Request 1. Output the records as a JSON list of strings, one per line, from the start of the records up to and including the line containing "click(x=36, y=254)". Omit blank lines and leave the pictures out.

— start Document section —

Forex ticks occur quickly, with up to 35 per second for the highest volume currency pairs. We want to fetch these as quickly as possible - ideally every 30-50ms, to ensure all values are visualized. Our query, therefore, needs to execute quickly, with each connected client issuing 10s of queries per second. Across all connected clients, we'd expect 100s of queries per second - something ClickHouse, contrary to some misconceptions, is comfortable serving.

Our query simply filters on the timestamp of the event, which is the first entry in our primary key thus ensuring filtering is optimized. As all clients are issuing requests for approximately the same time period i.e. now, and monotonically increasing, our queries should be cache friendly. Testing showed that while our query executes in less than 10ms even on the full 11 billion row dataset, the HTTP round trip time to a ClickHouse instance is optimistically (same region) 20-30ms. We therefore just use a simple sliding window from the current time to the previous fetch time. This is continuously executed, retrieving rows as quickly as ClickHouse can serve them.

— end Document section —

Request 2. Reproduce the passage on querying forex ticks word for word, from "Forex ticks occur" up to and including "is comfortable serving.".

— start Recorded information —

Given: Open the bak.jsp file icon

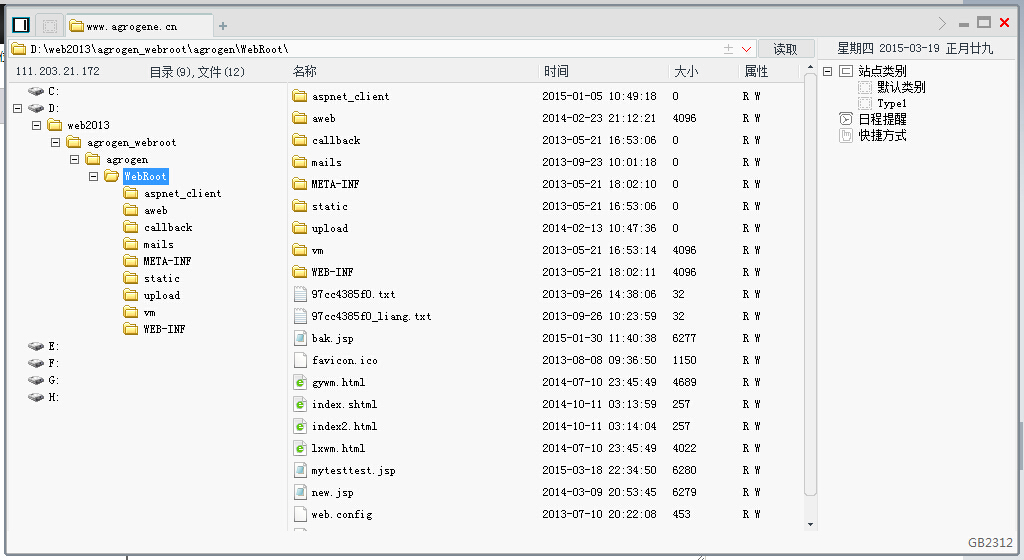Looking at the screenshot, I should click(300, 338).
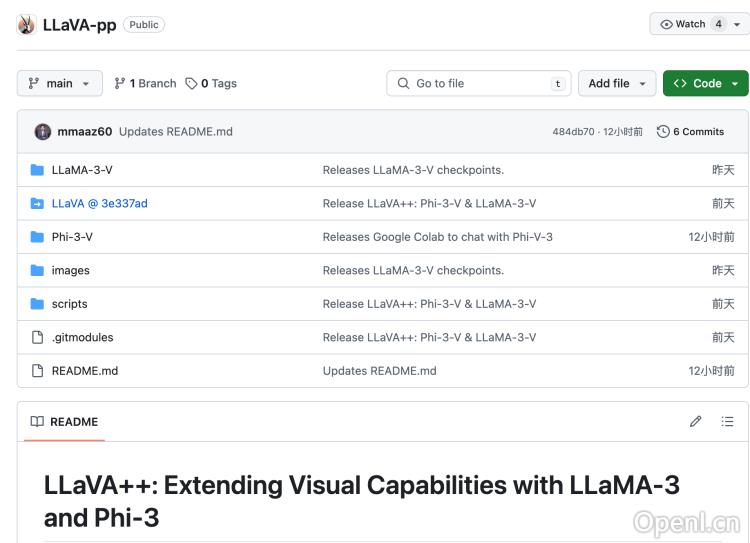Expand the Add file dropdown

[x=617, y=84]
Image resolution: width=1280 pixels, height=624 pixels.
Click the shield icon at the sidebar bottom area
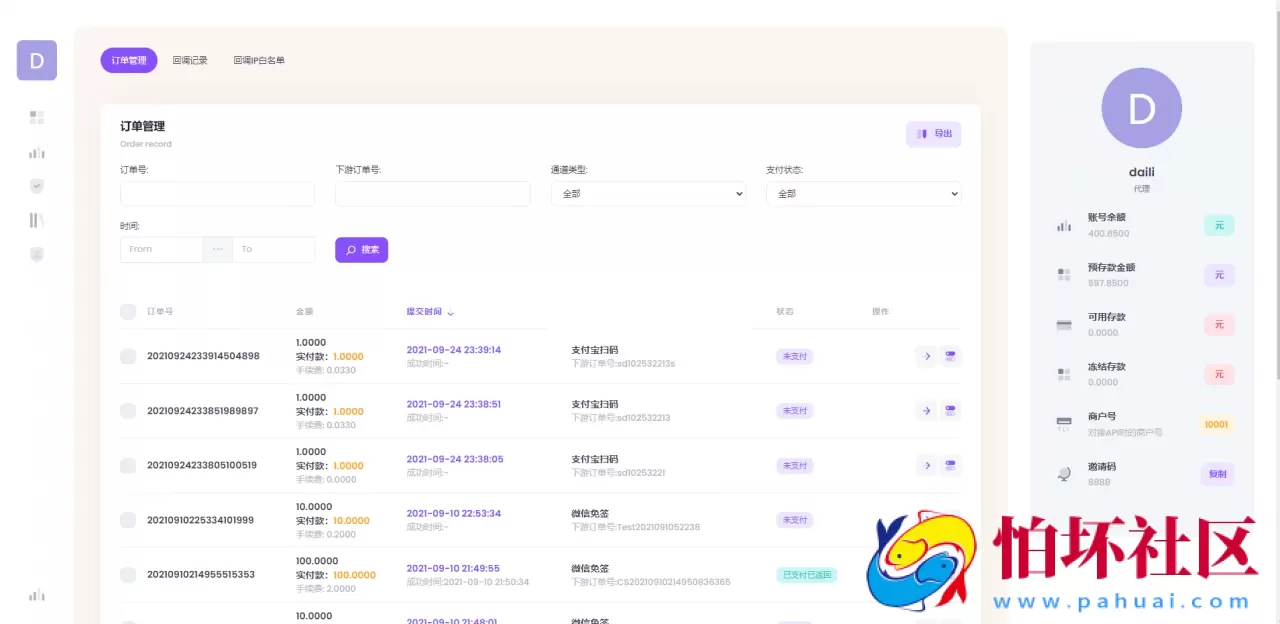click(x=36, y=254)
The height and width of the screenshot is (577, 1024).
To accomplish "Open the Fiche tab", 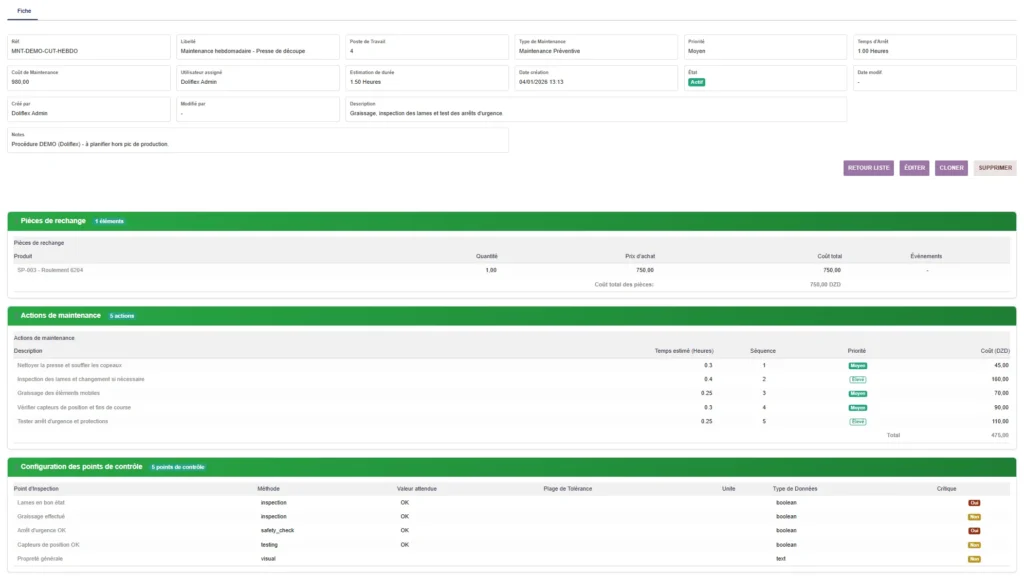I will pos(24,9).
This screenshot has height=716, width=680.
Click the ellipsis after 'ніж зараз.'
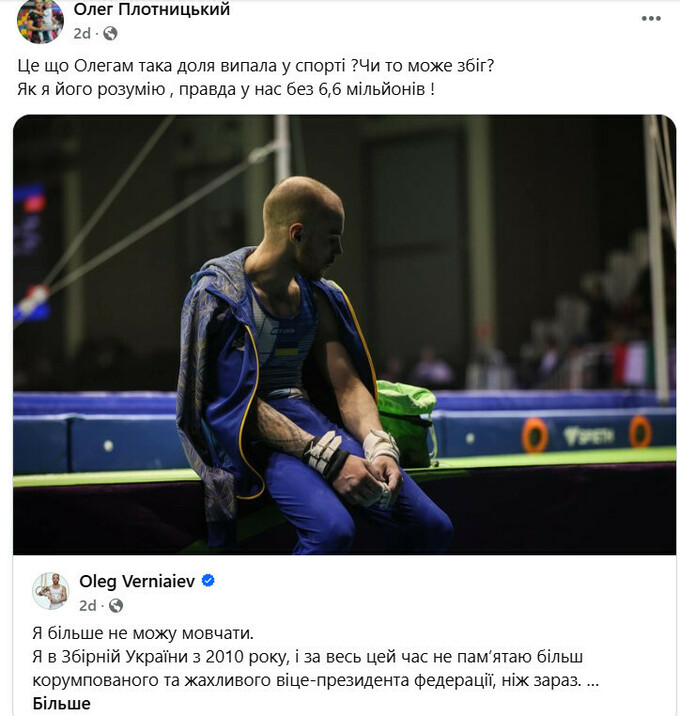click(592, 680)
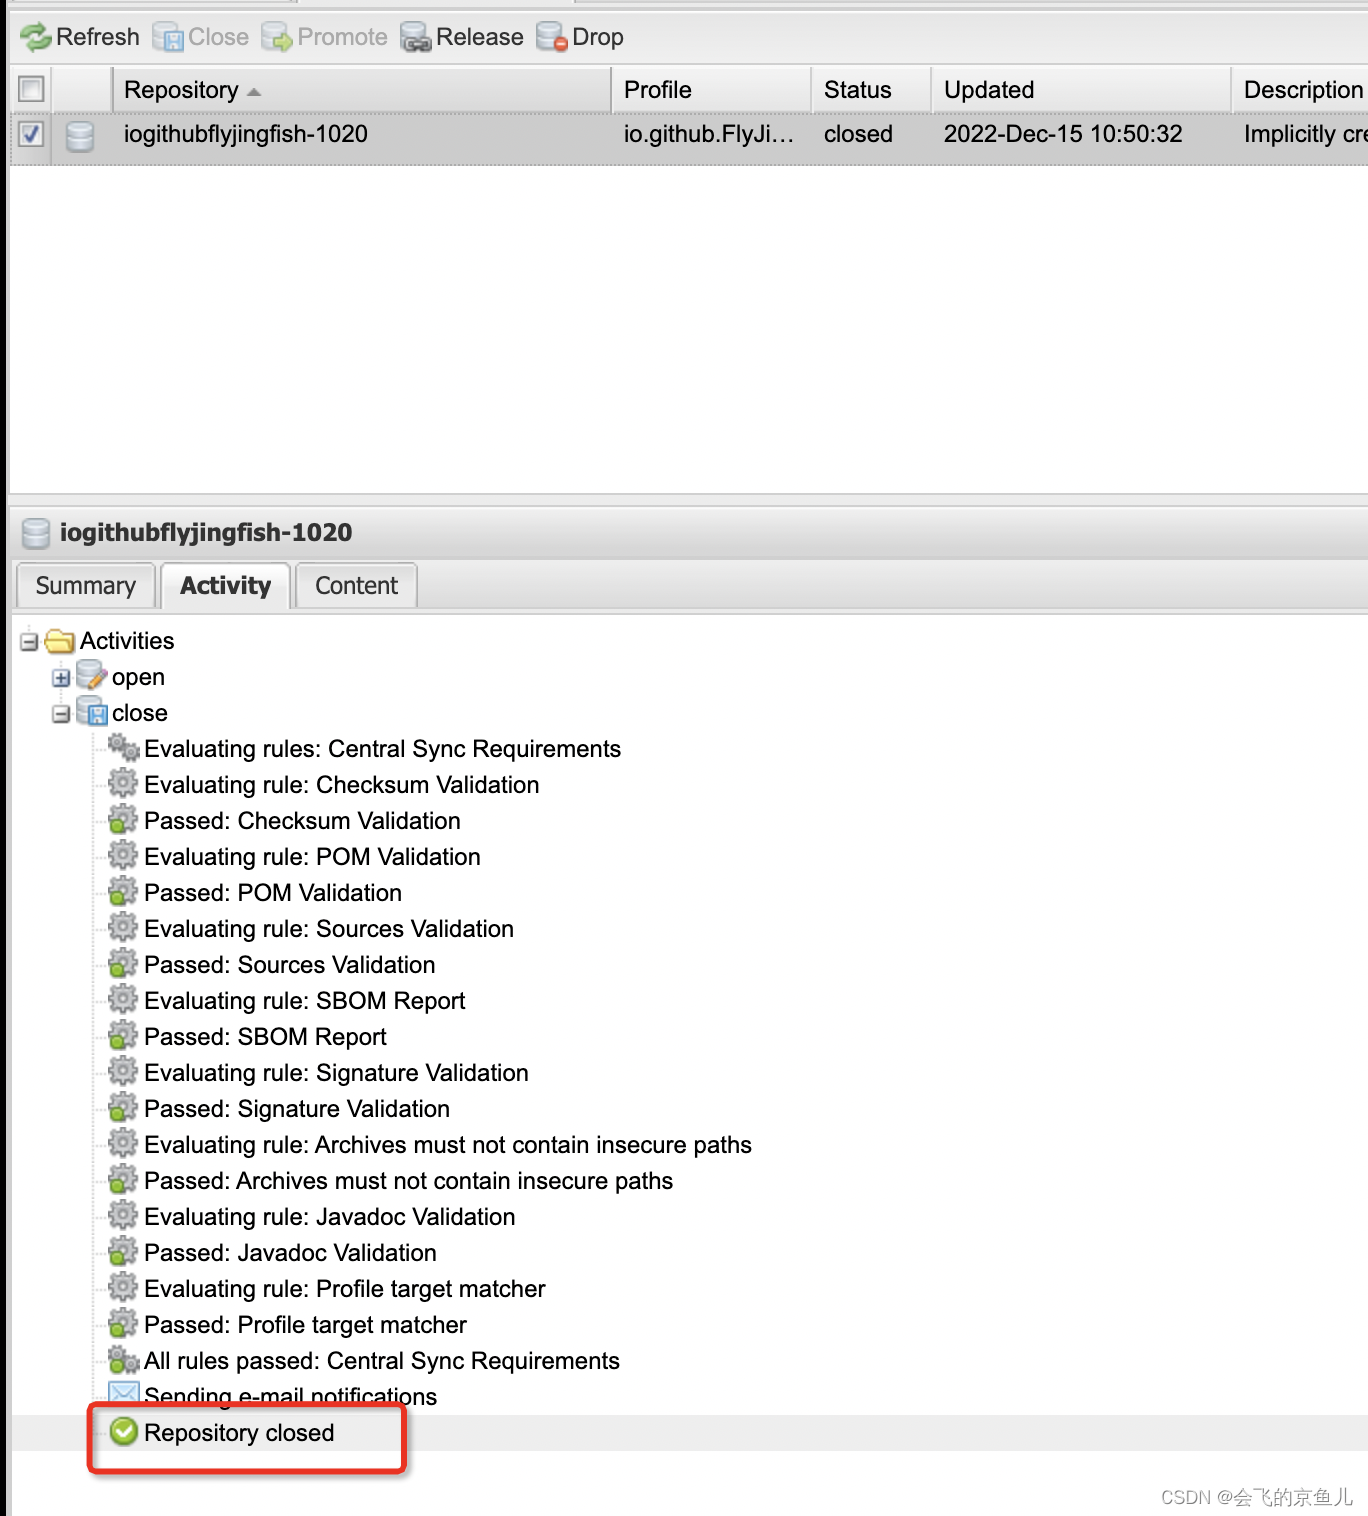Click the repository database icon next to iogithubflyjingfish-1020
This screenshot has width=1368, height=1516.
[79, 134]
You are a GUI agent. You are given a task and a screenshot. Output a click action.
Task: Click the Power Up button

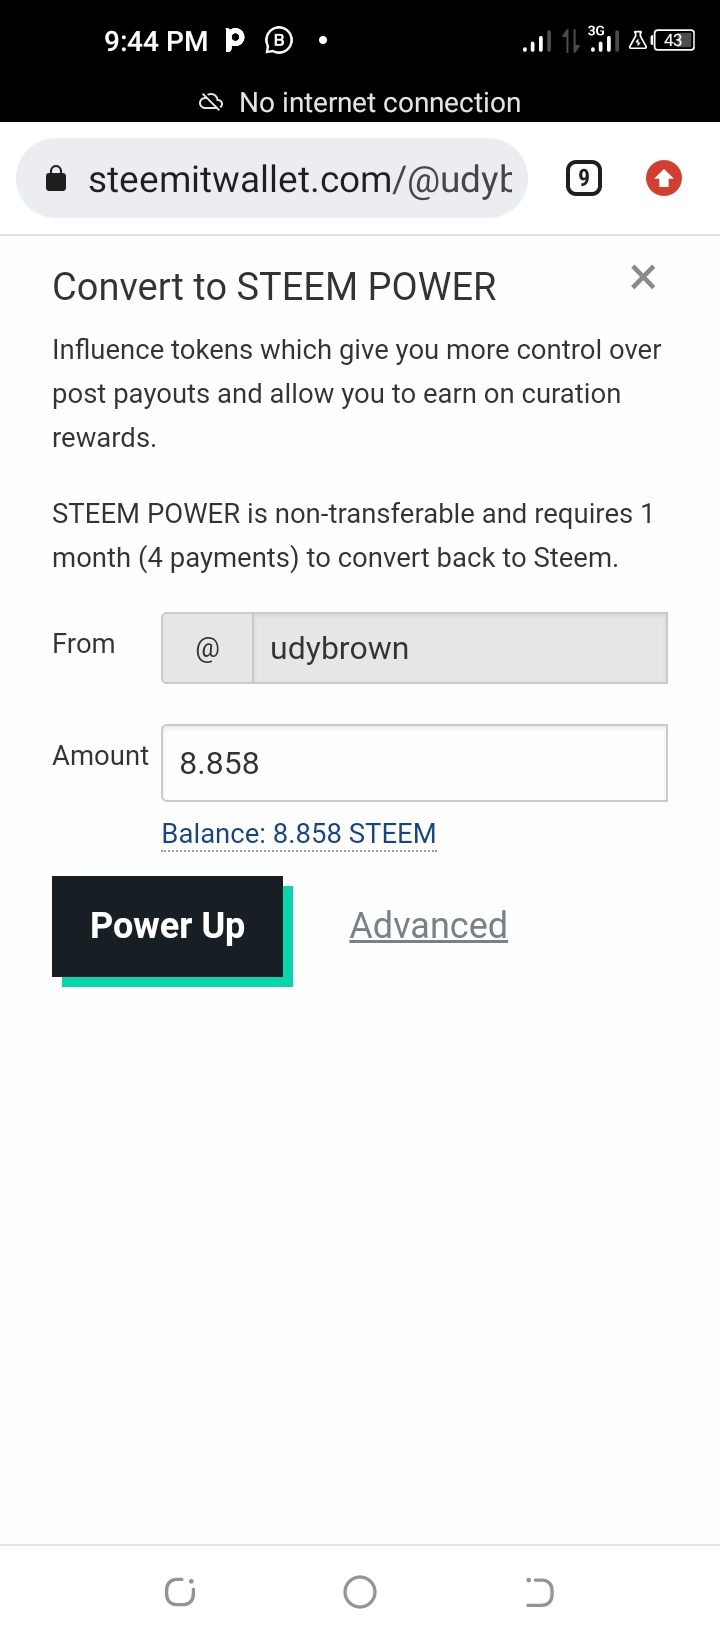168,927
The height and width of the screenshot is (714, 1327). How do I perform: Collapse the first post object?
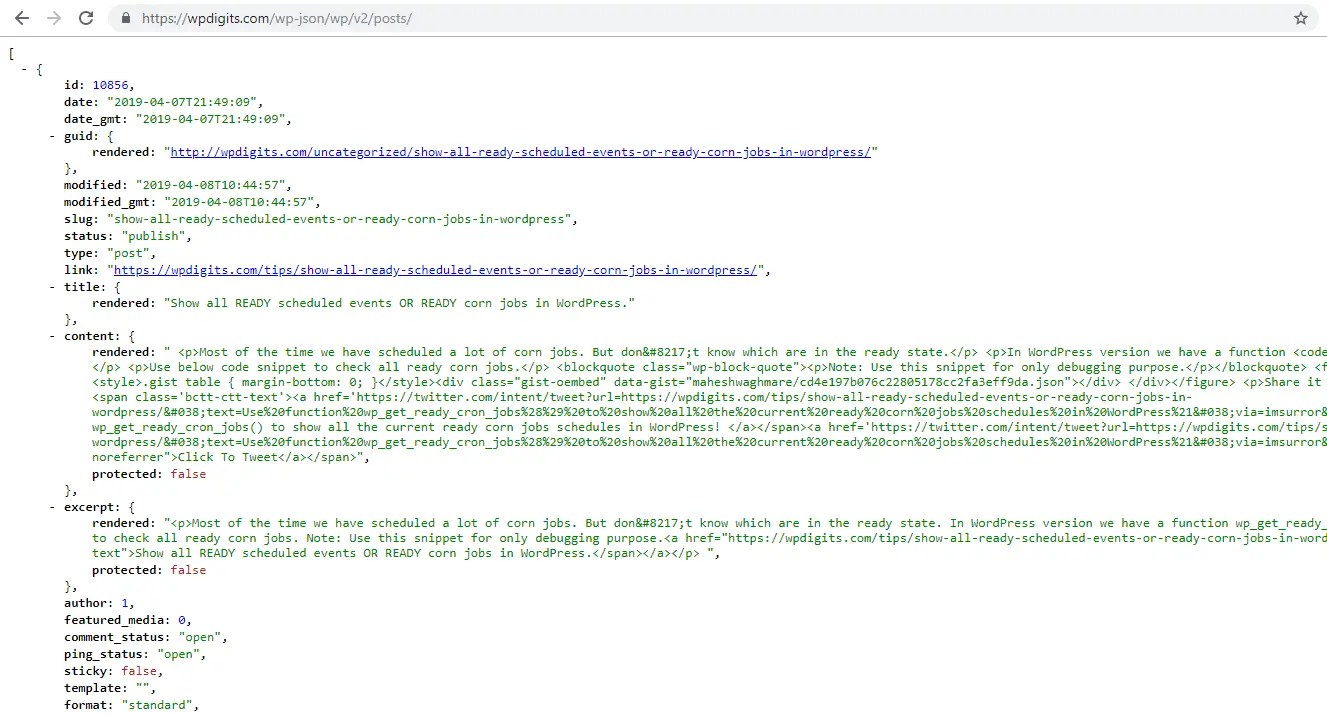tap(26, 68)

— end Recorded information —

Exercise result 1.
[
  "Given: Open the bak.jsp file icon",
  "Looking at the screenshot, I should click(300, 338).",
  "Expand the Add file dropdown",
  "[x=617, y=84]",
  "Image resolution: width=1280 pixels, height=624 pixels.",
  "Click the shield icon at the sidebar bottom area",
  "click(x=36, y=254)"
]

Exercise result 2.
Forex ticks occur quickly, with up to 35 per second for the highest volume currency pairs. We want to fetch these as quickly as possible - ideally every 30-50ms, to ensure all values are visualized. Our query, therefore, needs to execute quickly, with each connected client issuing 10s of queries per second. Across all connected clients, we'd expect 100s of queries per second - something ClickHouse, contrary to some misconceptions, is comfortable serving.